BRIEF — Read through the entries below and copy each line where "Given" turns up.
************
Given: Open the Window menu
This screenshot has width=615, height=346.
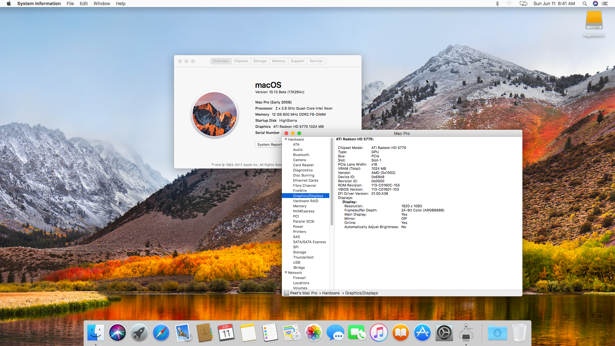Looking at the screenshot, I should 102,4.
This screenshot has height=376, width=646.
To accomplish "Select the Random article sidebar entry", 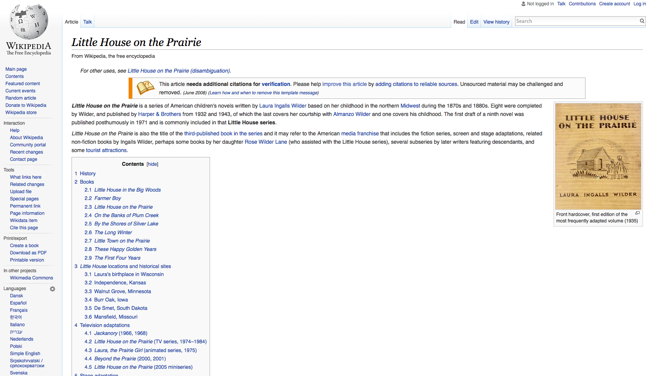I will pos(21,98).
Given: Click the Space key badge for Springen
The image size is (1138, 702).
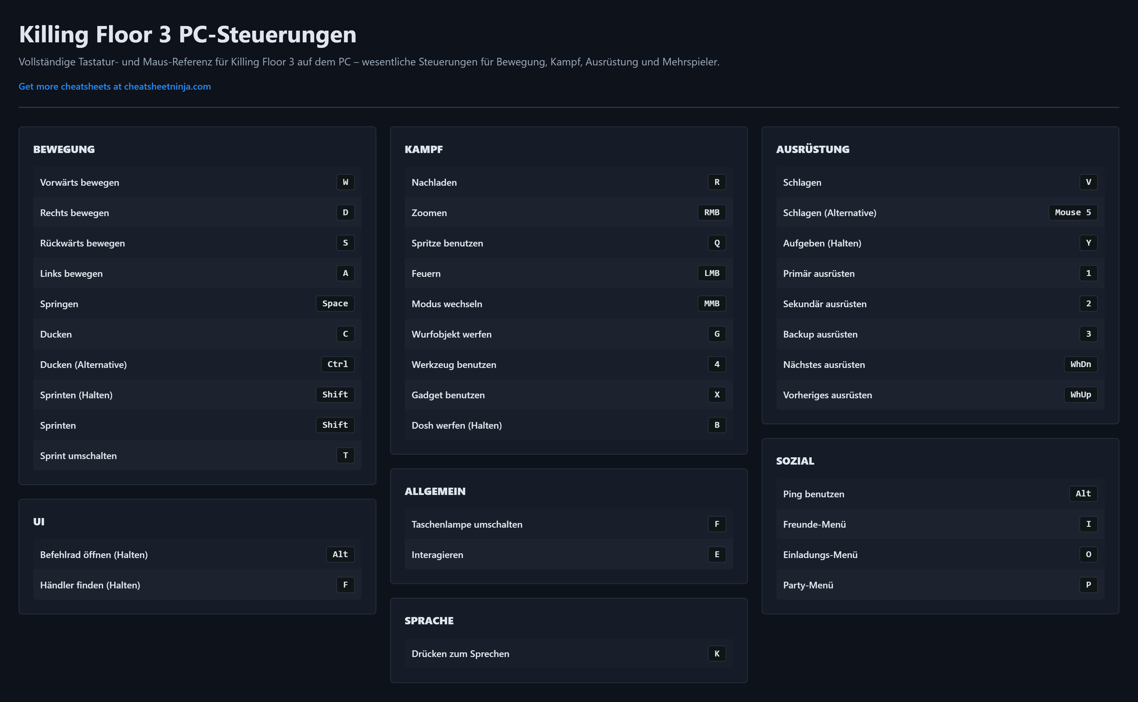Looking at the screenshot, I should tap(335, 304).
************
TASK SOLUTION —
Given: Open the Window menu
Given: Click the Space key badge for Springen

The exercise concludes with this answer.